Coming Awake to Your Projections and Loving Yourself

Coming Awake Loving Yourself Header Image

When I was in my twenties, I noticed something odd.

Hanging out with my more conservative friends often meant that I’d be called out for my hippie tendencies. What was more, I found myself being swept along by the current of their opinion; I felt like a hippie around them. Because of that, I wound up falling into more “hippie-like” behavior.

With my more bohemian friends, though, I was referred to as The Conservative. And with them, I felt and acted more conventional. It was simply easy to fulfill their expectations. “What gives?” I thought. “I’ve been the same person this whole time!”

I wanted so much for everyone to just see me. What a painful and lonely feeling.

I wanted so much for everyone to just see me.

This phenomenon—being mistakenly and reductively typecast­—wasn’t just happening with my friends. It was happening with my husband. It was happening with my family members. And, it was happening within my own mind.

This kind of thing can make knowing and loving yourself a bit confusing.

WHAT IS PROJECTION?

Over time, I’ve come to realize that humans are constantly projecting. People I don’t know very well, my closest friends, my family members, co-workers… everybody does it. This can include assumptions, expectations, stereotypes, attributes, simplifications, unrealistic positives and negatives, and so on.

Have you ever noticed something like that happening to you?

Perhaps, as a woman, you’ve been treated like you’re not as smart or capable as you actually are. Maybe you’ve been feared as a man, seen as more aggressive than you actually are.

Perhaps someone treated you as a doormat when you’re not. Maybe someone thought you had more patience or expertise than you do. It’s possible and common to experience different—even opposite—projections coming from different people.

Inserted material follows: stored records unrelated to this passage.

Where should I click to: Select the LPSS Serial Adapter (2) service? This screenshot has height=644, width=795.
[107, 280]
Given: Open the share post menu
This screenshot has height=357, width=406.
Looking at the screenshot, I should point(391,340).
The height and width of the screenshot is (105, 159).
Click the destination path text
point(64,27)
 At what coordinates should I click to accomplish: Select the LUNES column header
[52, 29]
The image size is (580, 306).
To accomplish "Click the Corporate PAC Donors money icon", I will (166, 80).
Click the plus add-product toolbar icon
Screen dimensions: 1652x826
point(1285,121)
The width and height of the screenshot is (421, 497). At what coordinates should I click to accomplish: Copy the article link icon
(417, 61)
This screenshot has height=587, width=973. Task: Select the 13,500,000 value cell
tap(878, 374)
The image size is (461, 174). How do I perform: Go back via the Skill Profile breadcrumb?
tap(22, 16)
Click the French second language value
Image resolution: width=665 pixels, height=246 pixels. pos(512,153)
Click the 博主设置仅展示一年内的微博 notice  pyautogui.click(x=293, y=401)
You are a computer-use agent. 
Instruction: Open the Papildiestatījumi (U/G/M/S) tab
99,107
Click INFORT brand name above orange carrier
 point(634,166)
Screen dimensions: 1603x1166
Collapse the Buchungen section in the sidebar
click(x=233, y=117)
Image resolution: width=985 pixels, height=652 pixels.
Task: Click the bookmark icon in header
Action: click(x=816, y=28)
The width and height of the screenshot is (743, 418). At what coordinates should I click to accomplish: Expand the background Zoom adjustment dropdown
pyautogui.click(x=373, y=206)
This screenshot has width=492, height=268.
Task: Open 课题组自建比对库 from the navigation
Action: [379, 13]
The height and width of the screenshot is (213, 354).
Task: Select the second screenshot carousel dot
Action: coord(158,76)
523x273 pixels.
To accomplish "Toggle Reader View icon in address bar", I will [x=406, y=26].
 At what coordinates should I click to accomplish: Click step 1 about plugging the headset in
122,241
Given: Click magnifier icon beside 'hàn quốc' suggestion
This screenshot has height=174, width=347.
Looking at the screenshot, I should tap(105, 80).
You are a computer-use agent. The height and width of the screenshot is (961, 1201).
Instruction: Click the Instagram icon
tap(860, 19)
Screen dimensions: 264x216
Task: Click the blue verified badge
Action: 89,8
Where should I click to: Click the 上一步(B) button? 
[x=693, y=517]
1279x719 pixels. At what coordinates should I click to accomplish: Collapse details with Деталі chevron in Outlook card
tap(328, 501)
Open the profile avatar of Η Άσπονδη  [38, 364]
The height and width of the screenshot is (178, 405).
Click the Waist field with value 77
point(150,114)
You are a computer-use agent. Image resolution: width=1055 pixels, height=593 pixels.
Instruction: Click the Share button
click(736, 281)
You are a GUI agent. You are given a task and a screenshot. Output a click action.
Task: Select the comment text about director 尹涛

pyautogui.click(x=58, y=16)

I’m uncomfortable with negative projections, but I’m uncomfortable with the positive ones, too. Because neither are the real me. At least, not what I believe to be the real me. And they certainly don’t include the whole picture.

Another thing: I’ve noticed that when someone makes a strong projection on me, no matter what I do, I just seem to confirm what they’re already projecting.

Through it all, I still just want to be seen.

By now I’m thinking of that famous saying, “Everyone’s crazy but thee and me. And sometimes I wonder about thee!” We’re thinking it’s everyone else who’s projecting like mad. Um, how about you and me?

Yuck. Is there a way out of this?

COMING AWAKE IN WESTERN THOUGHT

Coming Awake Loving Yourself Western

Let’s start with a look at how some in the West work with projection.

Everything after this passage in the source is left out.